HA.... I spoke too soon.... :(

Wow guys, there is something to share about this... I've been working with multiple Eclipses (I had a flaw organizing my workspaces), and then BAM, one of the Eclipses Crashed, and the others followed...  

And then, the second crashed Eclipse, Android supported (Obviously), stopped working, I cannot start Eclipse, not Google, and no clean workspace made it start, and now I was forced to install ADT 18 which I did (my private projects were still build with 16, I feared the update of 17)  and....  it's back, the FRIGGING Dalvik error... WTF??? are you guys playing around there? generalize... not everyone uses your setup... not everyone develop FLAT, some of us need to be able to maximize the potential of project architecture, and you are fucking mine up every time...

Nothing builds this Android in a proper way, how the hell can that happened, Maven does gives some of what I need, but using it is costly, annoying sometimes, not always suitable, and not always clear what is wrong, especially with the tricky bugs... and don't get me wrong, when I use Maven with different frameworks, it works fine, and saved me darn lot of time, and for that I love it.

I think you should consider professional consultant, to define your targets... and what is important and what is not... how the hell do you implement so many new features when the core is rotten? Don't get me wrong again, I think the new features are great add-on, and very useful, but it worth nothing if I cannot build the darn thing, just because I have a complex project architecture.

I'm working now to split up my main project into multiple small project, and then if the top most project would not compile and deploy, IN A CLICK AND ... DONE! kinda way, I would write my own Android project builder.

Friday, April 20, 2012

The Journey to Android Automation


This was ANNOYING... I spent 4 hours trying to configure this damn Robotium project to work with my Cyborg framework... damn this was tough, and I'm not done yet.

Some conclusions...

  1. You cannot add same apklib as a dependency to both the tester project and target project!
  2. If you have a dependency you would like in both the tester project, and the  target project, be sure, that the tester project depends on the  target project/jar (Not apklib!!!), and while at it, make sure the dependency is been imported by the  target project.
  3. Sometimes while trying to debug the tester project, I placed some breakpoints, at the test case constructor, and the running halt, but without any stacktrace, as if the debugger failed to connect to the UI, although the program halt at the break point, Solution: restart Eclipse.
  4. The tests are not been mapped for execution, Solution: These guys are not serious, in order to define a test, the name of the method must start with the word 'test' explicitly, oh yeah, and an annotation to define some properties for the test... you see because an annotation cannot be extended, and because there are different implementation for a 'Test' then the commonality they have came up with is to start the name of the frigging method with the word 'test', here is an alternative Another annotation called @Test, it would be a revolution.
  5. The class loading process is different. In any Android app developed, the classes of the project itself, and the classes of its dependencies, are loaded lazily, while the Robotium app, loads all the project, and its dependencies classes at launch.
After long 10 hours of work I finally managed to debug the automation project, and hit a break point... from now on the process should be as simple as developing anything else.

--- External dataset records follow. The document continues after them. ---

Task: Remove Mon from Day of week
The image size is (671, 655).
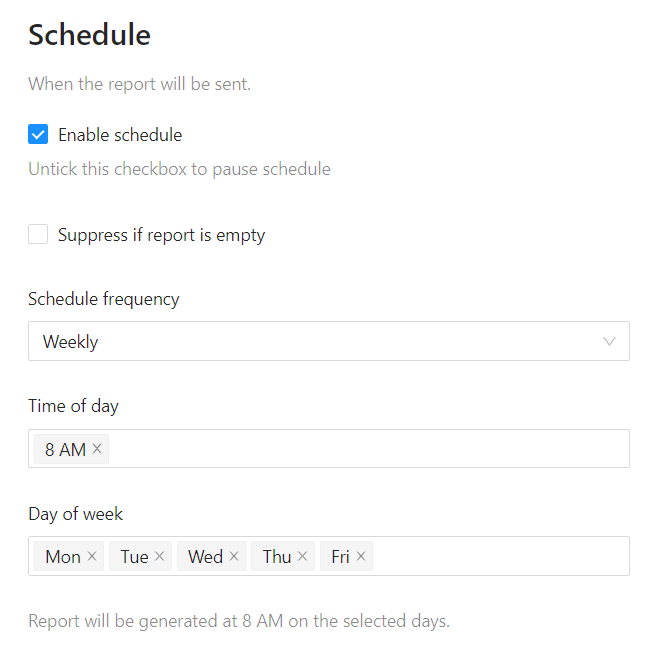Action: [92, 556]
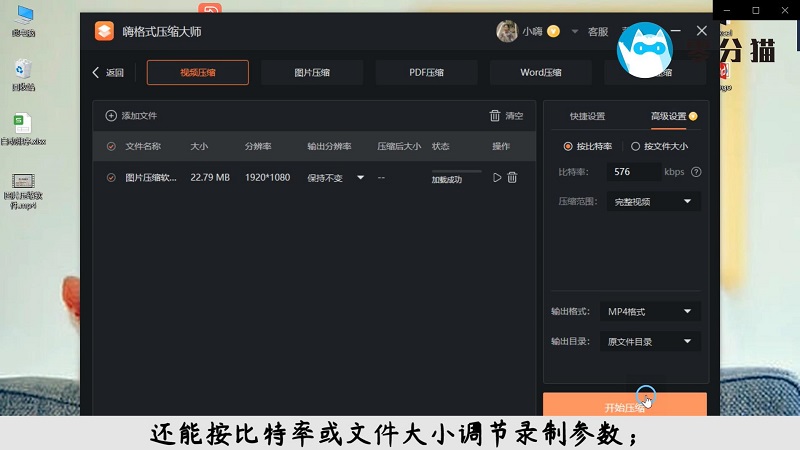Image resolution: width=800 pixels, height=450 pixels.
Task: Select the 按文件大小 radio button
Action: point(635,146)
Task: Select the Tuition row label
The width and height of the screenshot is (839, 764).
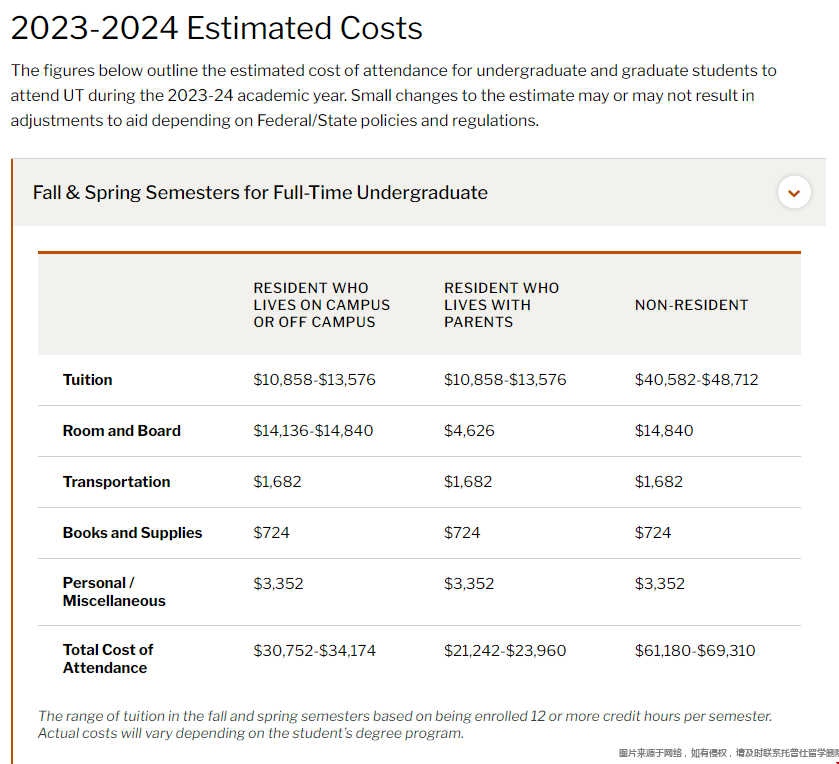Action: (87, 380)
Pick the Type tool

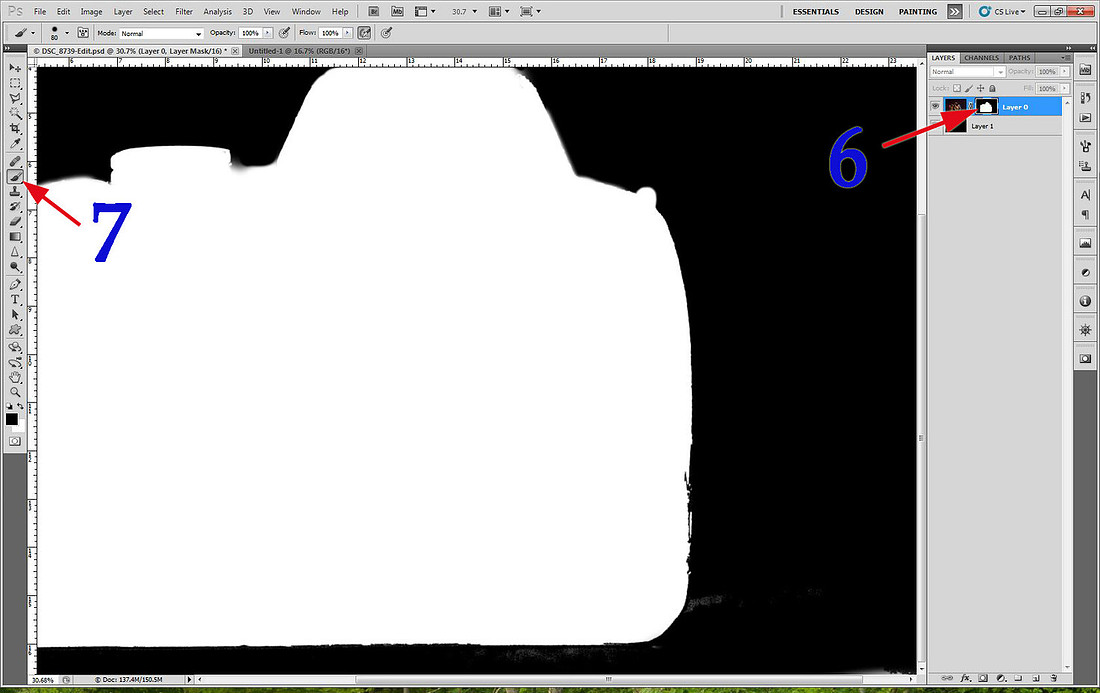pyautogui.click(x=16, y=299)
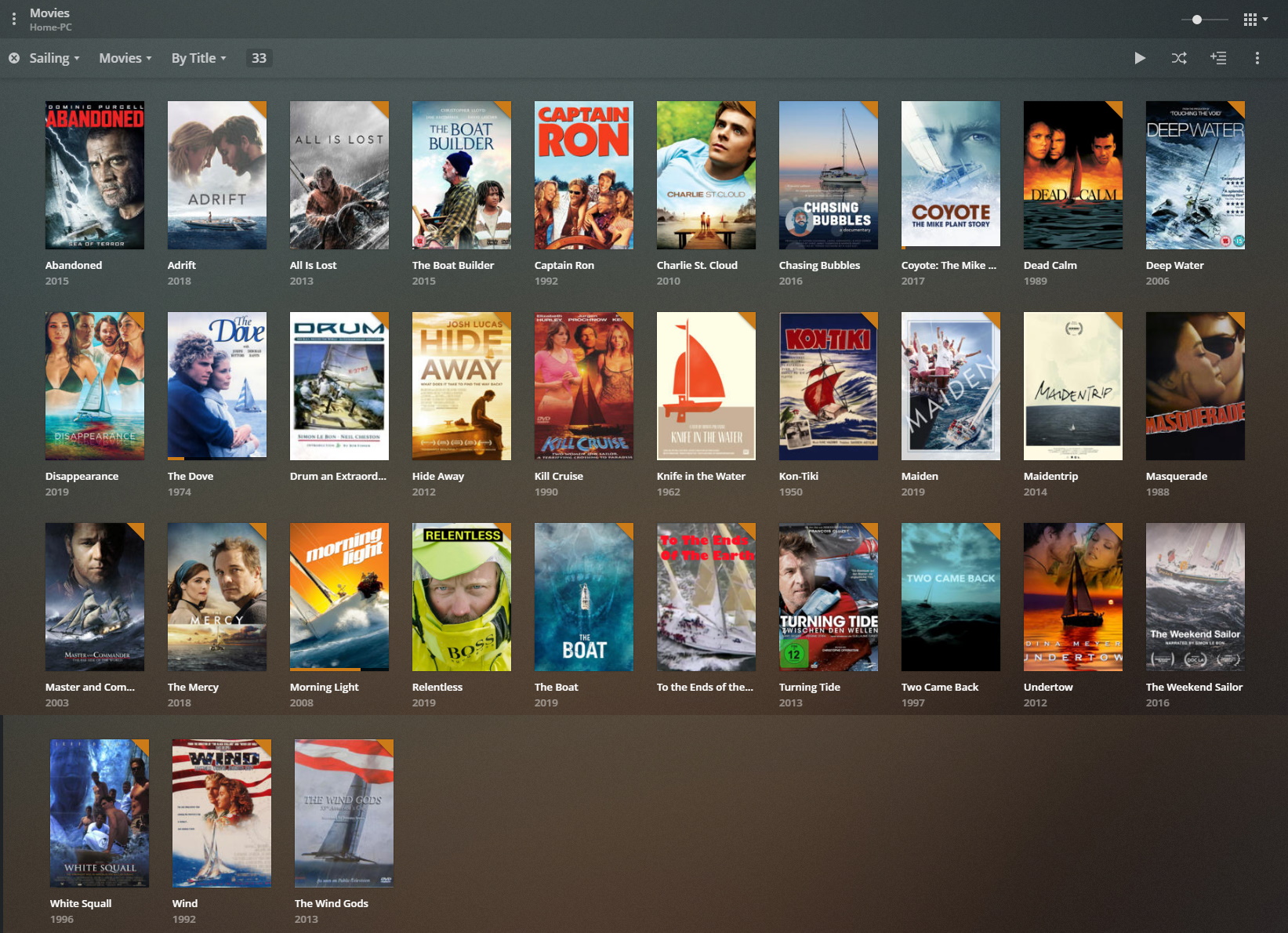Viewport: 1288px width, 933px height.
Task: Open the Captain Ron poster
Action: tap(583, 175)
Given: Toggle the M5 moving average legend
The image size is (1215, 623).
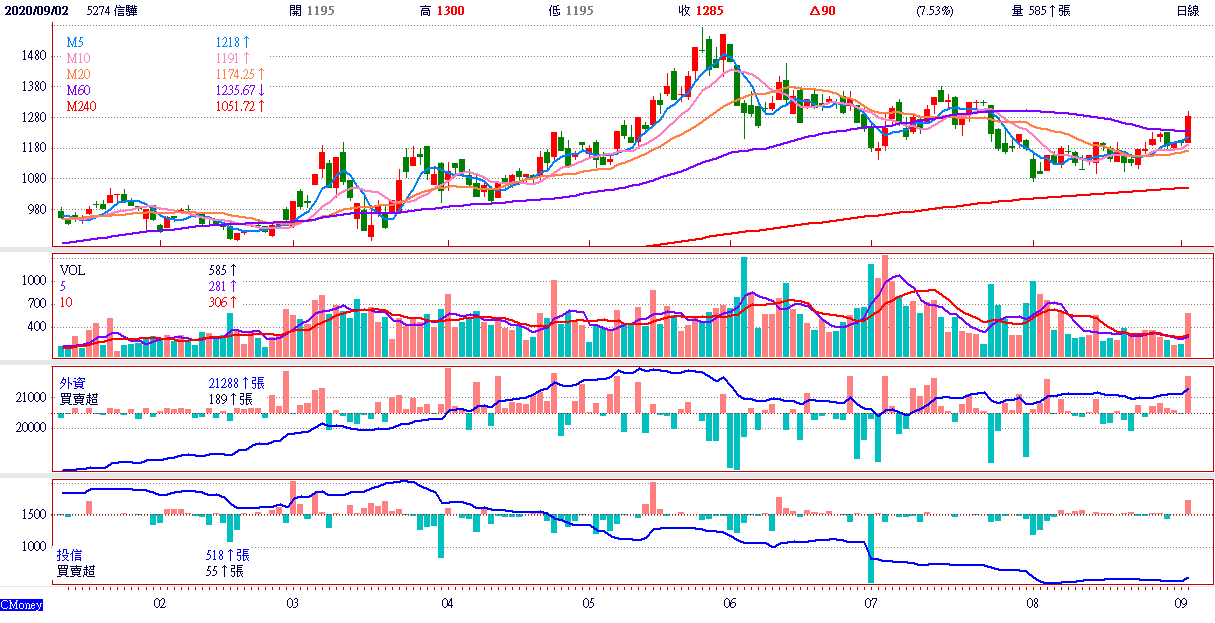Looking at the screenshot, I should (x=75, y=43).
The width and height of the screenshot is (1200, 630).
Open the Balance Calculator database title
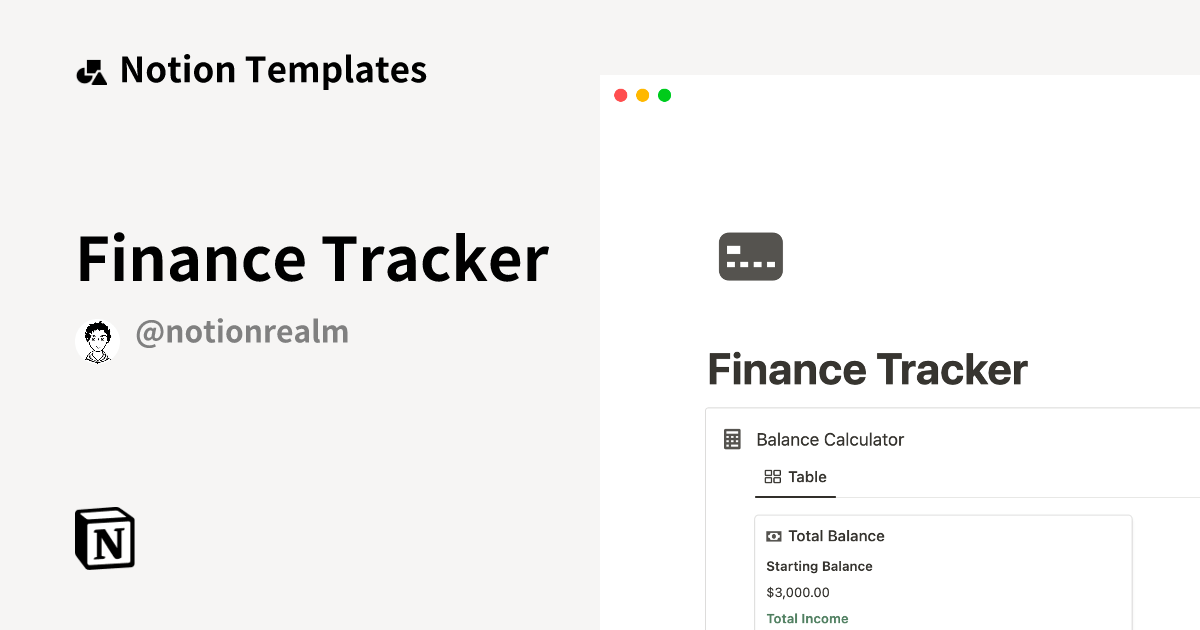830,439
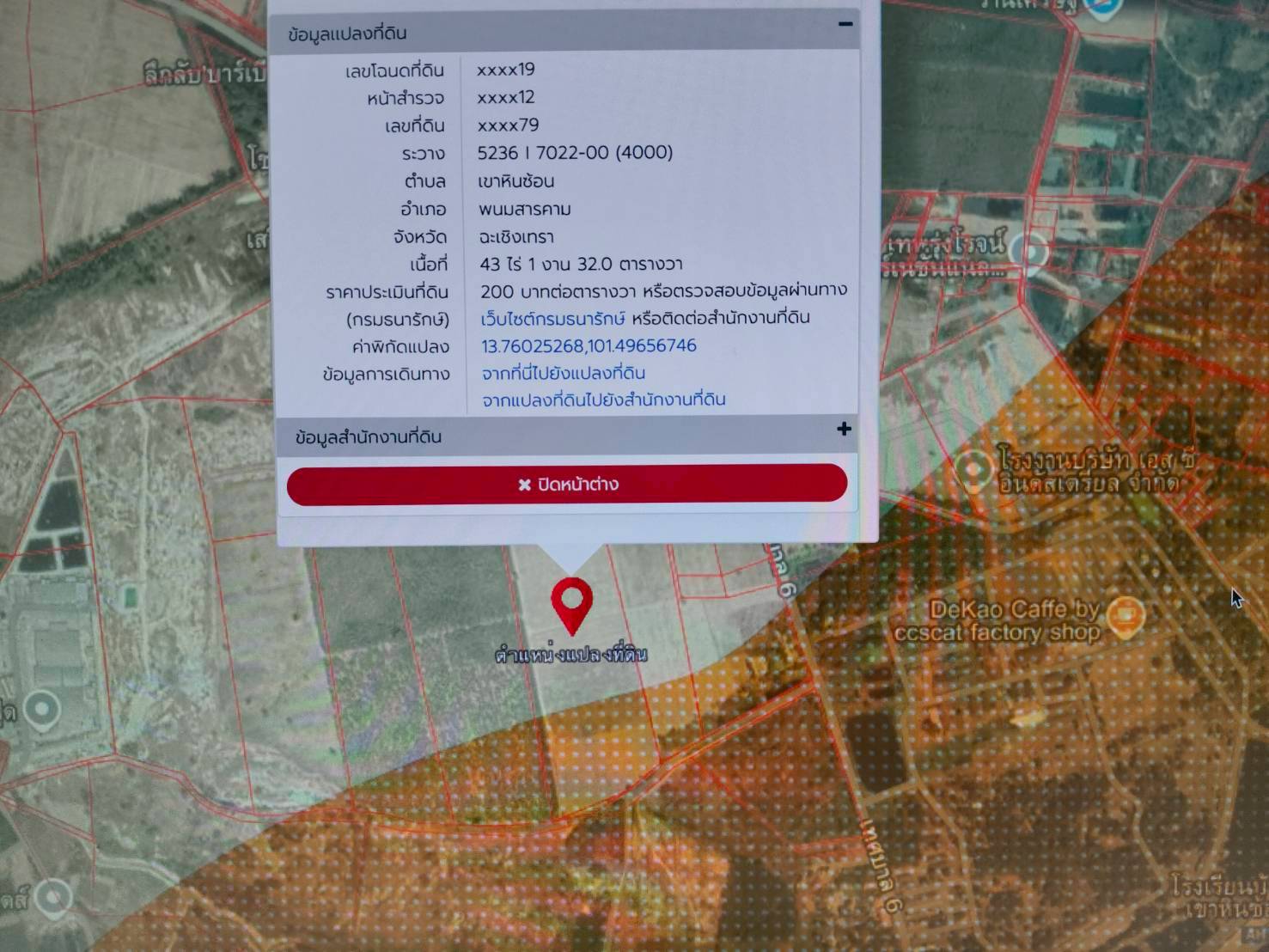Image resolution: width=1269 pixels, height=952 pixels.
Task: Click the โรงงานบริษัท เอส ซี อินดัสเตรียล text label
Action: (x=1095, y=471)
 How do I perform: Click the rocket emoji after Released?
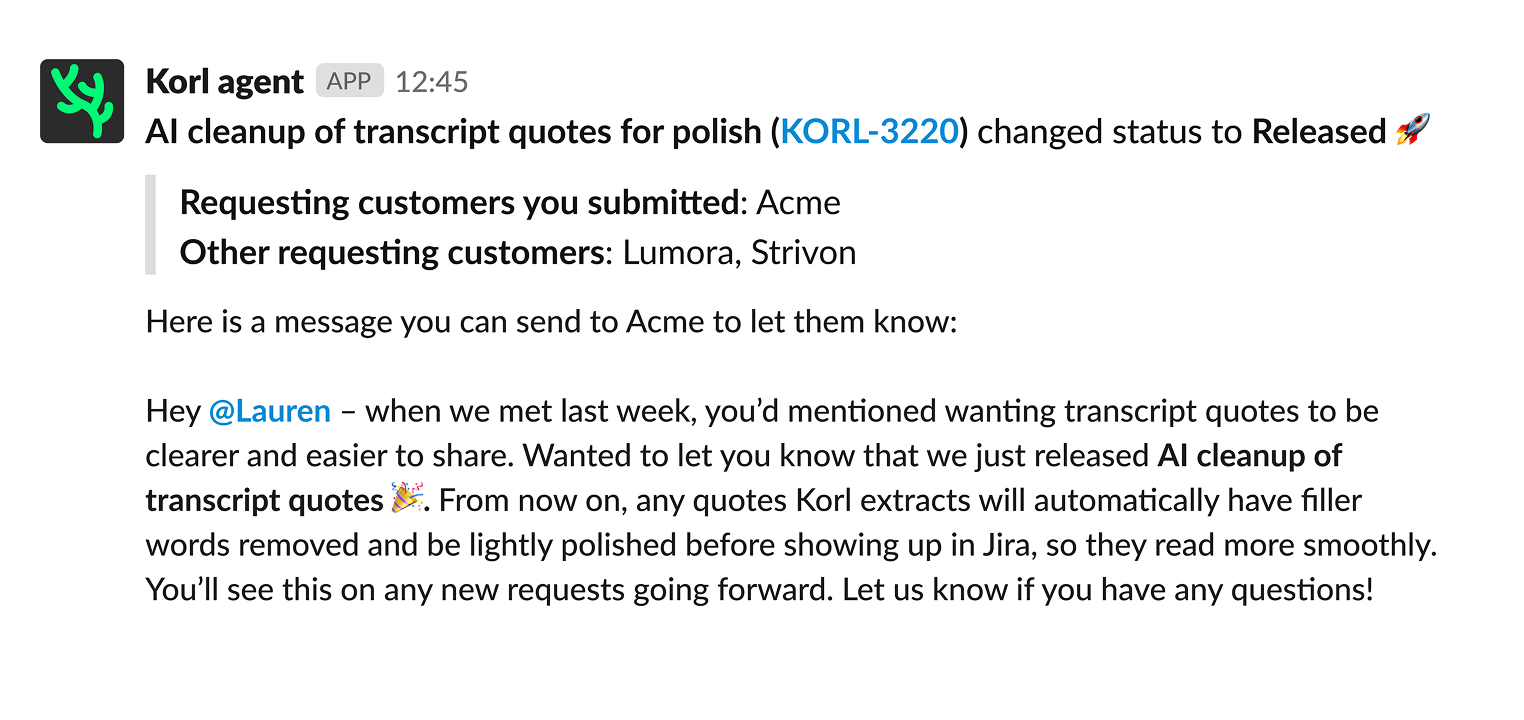(1412, 131)
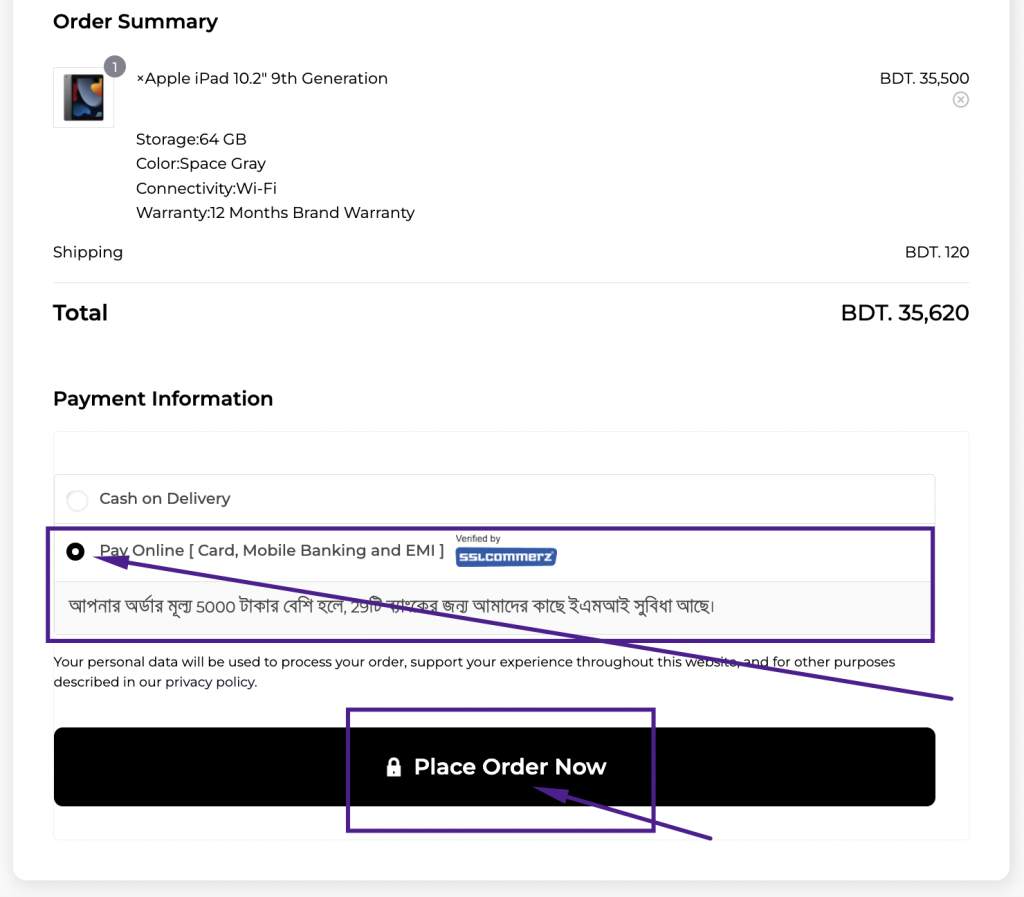
Task: Click the Bengali EMI notice text
Action: (x=392, y=606)
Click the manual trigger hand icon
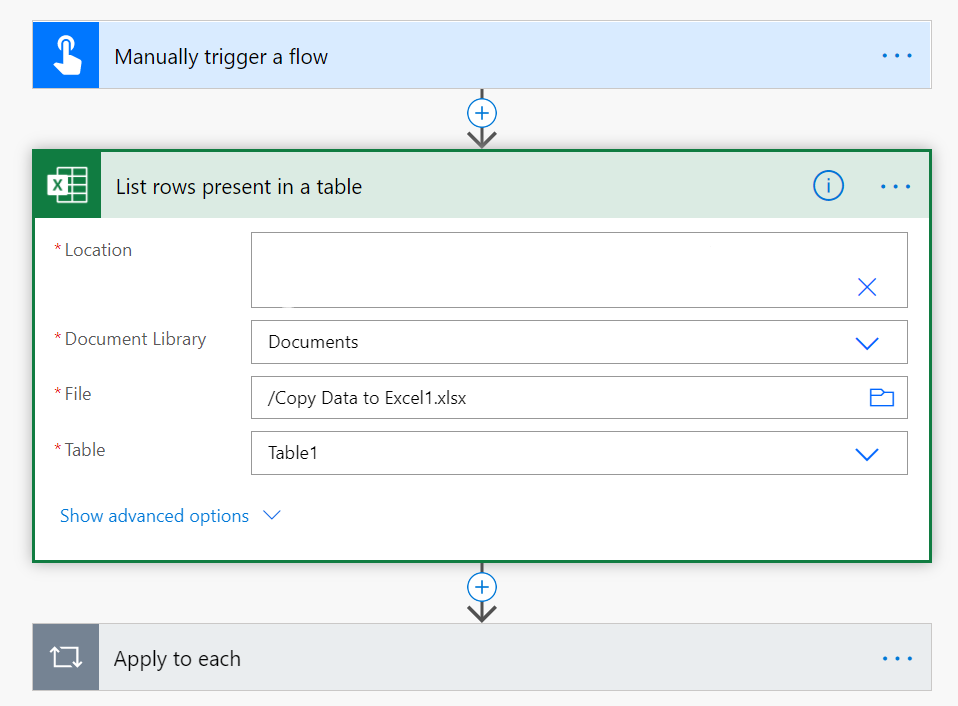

My Cyborg framework, now fully supports scenario recording, and scenario automation executor, together giving me an invaluable power to turn my app users, together with a crash report server, to be my private QA, lets say that this should cover 80% of the cases...

Thursday, April 19, 2012

Android and Singleton pattern

In the past year or so, I've been assigned to work on multiple pretty complex Android projects. Also in the past year, I have developed my own Android projects, while learning how to avoid Android development issues, here are some of the conclusions.

Due to fact that Android does not allow direct communication between activities/broadcast receivers/services, which I would refer, as Model Access Limitation (MAL), causes most development teams, to develop their application, based mainly on the Singleton pattern. There is no discussion as for how to declare these Singletons or if one declaration way is better then another, I just think this design pattern is used widely, in the most ignorant way possible and I'll elaborate.

What is a Singleton? 
  • Some developer say that a Singleton is a class type, that would have a single instance of that class type existing in the entire JVM. (This is somewhat reasonable)
    To achieve this developers have too many ways and theories on how to instantiate a Singleton: Enum, LazyLoader, double sync, and other.
  • Some developer ask it to be impenetrable, that anything anyone would do, would not, by any chance create two instances of the same Singleton type. 
  • In the case of Android, developers (without saying it out laud) turn to the Singleton to overcome the Android MAL, because a Singleton provides access to data from everywhere in the code  (NOT necessarily a good thing!) , and gives the impression that it is encapsulated. (It is!) 
Let me picture it for you: 

If someone would like to abuse the Singleton he can, and the fact that something can be accessed from everywhere in the code, together with Android MAL, can turn into something really really ugly, and believe me I've seen more then one, very UGLY "Singleton"s!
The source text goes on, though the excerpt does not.